------ Text to read
Use this file to discover all available pages before exploring further.

Overview

Transform any text into natural, expressive speech using Fish Audio’s advanced TTS models. Choose from pre-made voices or use your own cloned voices. Discover the world’s best cloned voices models on our Discovery page.

Quick Start

Web Interface

The easiest way to generate speech:
1

Visit Playground

Go to fish.audio and log in
2

Enter Your Text

Type or paste the text you want to convert
3

Choose a Voice

Select from available voices or use your own
4

Generate

Click “Generate” and download your audio

Using the SDK

1

Install the SDK

pip install fish-audio-sdk
2

Basic Usage

Generate speech with just a few lines of code:
from fishaudio import FishAudio
from fishaudio.utils import save

# Initialize client
client = FishAudio(api_key="your_api_key_here")

# Generate speech
audio = client.tts.convert(
    text="Hello, world!",
    reference_id="your_voice_model_id"
)
save(audio, "output.mp3")

print("✓ Audio saved to output.mp3")

Voice Options

Using Pre-made Voices

Browse and select voices from the playground:
# Use a voice from the playground
audio = client.tts.convert(
    text="Welcome to Fish Audio!",
    reference_id="7f92f8afb8ec43bf81429cc1c9199cb1"
)

Using Your Cloned Voice

Use voices you’ve created:
# Use your own cloned voice
audio = client.tts.convert(
    text="This is my custom voice speaking",
    reference_id="your_model_id"
)

Using Reference Audio

Provide reference audio directly:
from fishaudio.types import ReferenceAudio

# Use reference audio on-the-fly
with open("voice_sample.wav", "rb") as f:
    audio = client.tts.convert(
        text="Hello from reference audio",
        references=[
            ReferenceAudio(
                audio=f.read(),
                text="Sample text from the audio"
------------
→ Set task 1:
Turn the entries into a numbered list with blank lines omitted. Begin at the line that contains "Screen dimensions: 331x246" and stop after the line that contains "Action: (369, 431)".
------ Data rows
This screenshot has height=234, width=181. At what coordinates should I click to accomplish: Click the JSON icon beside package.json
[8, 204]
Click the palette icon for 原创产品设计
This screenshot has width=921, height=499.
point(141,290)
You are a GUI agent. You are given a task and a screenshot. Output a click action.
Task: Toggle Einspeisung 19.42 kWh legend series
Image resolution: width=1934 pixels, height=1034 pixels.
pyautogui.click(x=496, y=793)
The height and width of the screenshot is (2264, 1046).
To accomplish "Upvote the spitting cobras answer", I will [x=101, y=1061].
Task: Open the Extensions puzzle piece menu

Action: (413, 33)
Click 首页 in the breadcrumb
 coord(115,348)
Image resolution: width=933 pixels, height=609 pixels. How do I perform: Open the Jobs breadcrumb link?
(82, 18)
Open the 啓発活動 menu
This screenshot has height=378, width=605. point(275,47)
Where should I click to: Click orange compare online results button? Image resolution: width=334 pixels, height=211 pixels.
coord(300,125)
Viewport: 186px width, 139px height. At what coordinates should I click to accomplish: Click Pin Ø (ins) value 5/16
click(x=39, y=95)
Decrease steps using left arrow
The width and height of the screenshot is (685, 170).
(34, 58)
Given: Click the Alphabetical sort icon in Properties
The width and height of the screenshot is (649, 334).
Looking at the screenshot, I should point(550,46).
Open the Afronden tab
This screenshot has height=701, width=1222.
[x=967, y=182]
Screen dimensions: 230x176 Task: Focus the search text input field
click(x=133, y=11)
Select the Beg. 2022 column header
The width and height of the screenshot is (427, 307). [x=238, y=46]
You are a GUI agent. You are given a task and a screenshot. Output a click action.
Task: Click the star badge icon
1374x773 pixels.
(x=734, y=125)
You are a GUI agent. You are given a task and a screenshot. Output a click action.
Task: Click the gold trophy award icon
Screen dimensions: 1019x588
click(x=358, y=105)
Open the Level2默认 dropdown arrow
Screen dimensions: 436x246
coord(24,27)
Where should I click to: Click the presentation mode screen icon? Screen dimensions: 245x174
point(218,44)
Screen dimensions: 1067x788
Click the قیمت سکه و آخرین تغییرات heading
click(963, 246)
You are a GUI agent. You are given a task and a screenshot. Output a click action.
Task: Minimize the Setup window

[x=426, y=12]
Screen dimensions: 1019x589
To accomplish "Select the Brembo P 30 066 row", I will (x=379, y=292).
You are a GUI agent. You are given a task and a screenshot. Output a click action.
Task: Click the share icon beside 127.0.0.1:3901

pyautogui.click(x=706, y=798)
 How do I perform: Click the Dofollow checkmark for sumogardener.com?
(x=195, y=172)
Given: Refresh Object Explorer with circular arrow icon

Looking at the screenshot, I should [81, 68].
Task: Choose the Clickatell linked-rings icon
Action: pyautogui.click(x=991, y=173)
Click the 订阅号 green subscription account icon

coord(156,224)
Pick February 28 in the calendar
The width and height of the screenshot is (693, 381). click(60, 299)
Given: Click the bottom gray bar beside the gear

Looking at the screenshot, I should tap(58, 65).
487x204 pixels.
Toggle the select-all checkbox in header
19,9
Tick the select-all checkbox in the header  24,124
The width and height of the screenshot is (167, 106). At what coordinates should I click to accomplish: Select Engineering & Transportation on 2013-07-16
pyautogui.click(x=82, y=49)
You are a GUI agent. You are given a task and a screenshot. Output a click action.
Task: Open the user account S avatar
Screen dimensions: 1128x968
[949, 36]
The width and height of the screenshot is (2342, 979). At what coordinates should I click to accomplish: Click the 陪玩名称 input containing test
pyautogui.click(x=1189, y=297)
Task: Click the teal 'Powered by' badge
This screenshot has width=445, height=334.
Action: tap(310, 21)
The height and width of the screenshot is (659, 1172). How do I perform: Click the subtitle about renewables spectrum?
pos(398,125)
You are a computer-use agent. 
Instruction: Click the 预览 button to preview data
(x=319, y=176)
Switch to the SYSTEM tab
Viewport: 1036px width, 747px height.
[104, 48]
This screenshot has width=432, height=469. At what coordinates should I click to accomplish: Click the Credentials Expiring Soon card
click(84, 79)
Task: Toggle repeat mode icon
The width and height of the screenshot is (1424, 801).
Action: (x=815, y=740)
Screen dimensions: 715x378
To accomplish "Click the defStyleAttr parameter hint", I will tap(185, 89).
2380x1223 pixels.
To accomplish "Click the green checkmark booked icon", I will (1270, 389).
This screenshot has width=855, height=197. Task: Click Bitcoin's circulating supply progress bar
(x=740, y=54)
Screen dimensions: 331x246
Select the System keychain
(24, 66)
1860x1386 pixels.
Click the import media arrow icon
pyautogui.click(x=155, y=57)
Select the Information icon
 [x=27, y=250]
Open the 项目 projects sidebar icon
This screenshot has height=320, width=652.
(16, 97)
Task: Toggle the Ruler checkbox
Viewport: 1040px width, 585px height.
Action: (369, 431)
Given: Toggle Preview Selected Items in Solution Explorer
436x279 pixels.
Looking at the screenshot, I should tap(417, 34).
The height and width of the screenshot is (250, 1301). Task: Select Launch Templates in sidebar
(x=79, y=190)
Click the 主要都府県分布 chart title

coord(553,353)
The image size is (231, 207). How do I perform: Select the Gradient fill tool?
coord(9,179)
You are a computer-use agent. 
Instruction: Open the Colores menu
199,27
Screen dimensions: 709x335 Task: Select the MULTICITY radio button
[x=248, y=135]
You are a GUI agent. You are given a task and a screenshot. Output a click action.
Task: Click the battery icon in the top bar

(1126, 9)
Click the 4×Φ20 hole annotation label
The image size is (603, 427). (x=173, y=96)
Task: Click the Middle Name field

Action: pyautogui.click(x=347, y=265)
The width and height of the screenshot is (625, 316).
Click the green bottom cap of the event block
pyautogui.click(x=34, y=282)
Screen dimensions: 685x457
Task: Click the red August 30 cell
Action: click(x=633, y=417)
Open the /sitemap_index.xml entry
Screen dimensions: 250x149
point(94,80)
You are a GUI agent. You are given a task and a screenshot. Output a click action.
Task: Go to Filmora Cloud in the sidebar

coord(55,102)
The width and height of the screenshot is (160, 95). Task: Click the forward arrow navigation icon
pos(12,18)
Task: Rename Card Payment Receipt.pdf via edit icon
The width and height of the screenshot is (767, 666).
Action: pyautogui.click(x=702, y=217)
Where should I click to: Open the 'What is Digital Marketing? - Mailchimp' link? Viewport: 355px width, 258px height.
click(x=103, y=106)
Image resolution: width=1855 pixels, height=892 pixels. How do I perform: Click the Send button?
------------
→ Set task 2:
According to the Fish Audio text-to-speech guide, what command installs the SDK?

→ Task output 1:
1. Screen dimensions: 331x246
2. Select the System keychain
3. (24, 66)
4. 1860x1386 pixels.
5. Click the import media arrow icon
6. pyautogui.click(x=155, y=57)
7. Select the Information icon
8.  [x=27, y=250]
9. Open the 项目 projects sidebar icon
10. This screenshot has height=320, width=652.
11. (16, 97)
12. Task: Toggle the Ruler checkbox
13. Viewport: 1040px width, 585px height.
14. Action: (369, 431)

→ Task output 2:
pip install fish-audio-sdk